TASK PROMPT —
How many lines in the entries below contain the word "will"? Answer with the number and nothing else.

SOURCE INFORMATION —
----

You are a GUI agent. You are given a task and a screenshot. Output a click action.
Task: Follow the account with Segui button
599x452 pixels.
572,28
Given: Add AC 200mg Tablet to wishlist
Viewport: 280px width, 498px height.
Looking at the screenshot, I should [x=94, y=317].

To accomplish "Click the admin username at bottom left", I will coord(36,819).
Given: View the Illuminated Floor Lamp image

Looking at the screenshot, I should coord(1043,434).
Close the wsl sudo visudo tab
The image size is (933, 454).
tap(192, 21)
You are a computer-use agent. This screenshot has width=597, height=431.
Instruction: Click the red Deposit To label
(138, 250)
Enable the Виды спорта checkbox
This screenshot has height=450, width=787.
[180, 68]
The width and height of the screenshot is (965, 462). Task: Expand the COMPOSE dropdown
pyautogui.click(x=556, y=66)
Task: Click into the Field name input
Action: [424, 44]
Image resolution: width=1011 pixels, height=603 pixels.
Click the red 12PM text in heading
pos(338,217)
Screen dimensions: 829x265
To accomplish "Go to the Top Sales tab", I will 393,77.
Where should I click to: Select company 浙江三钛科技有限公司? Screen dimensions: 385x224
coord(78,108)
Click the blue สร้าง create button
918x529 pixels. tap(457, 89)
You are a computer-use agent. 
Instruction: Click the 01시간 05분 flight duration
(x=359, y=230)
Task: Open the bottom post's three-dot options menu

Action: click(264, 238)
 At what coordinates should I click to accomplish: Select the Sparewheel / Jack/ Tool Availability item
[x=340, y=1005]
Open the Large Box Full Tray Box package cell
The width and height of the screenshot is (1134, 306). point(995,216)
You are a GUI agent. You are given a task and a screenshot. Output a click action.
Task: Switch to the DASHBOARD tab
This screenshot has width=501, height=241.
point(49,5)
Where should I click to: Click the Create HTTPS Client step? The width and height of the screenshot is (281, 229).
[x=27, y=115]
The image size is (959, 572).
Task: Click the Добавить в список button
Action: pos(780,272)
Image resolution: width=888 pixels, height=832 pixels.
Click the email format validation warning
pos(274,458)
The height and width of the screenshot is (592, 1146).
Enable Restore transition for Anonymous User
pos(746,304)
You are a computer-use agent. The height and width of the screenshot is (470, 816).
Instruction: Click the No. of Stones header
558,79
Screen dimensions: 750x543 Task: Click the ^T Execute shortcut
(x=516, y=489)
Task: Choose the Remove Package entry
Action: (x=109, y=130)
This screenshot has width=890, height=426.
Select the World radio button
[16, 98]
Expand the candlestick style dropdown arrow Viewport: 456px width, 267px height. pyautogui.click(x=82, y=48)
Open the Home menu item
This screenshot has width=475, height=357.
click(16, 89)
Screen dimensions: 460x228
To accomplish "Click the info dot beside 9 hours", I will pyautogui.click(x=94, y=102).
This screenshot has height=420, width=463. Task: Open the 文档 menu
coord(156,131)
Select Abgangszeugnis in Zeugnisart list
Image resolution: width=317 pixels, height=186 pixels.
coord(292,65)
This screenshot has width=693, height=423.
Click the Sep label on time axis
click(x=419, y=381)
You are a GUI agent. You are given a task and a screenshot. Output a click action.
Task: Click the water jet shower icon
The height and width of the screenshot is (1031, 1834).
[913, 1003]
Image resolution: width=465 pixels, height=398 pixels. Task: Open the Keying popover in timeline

----

SOLUTION TO THIS PROBLEM —
3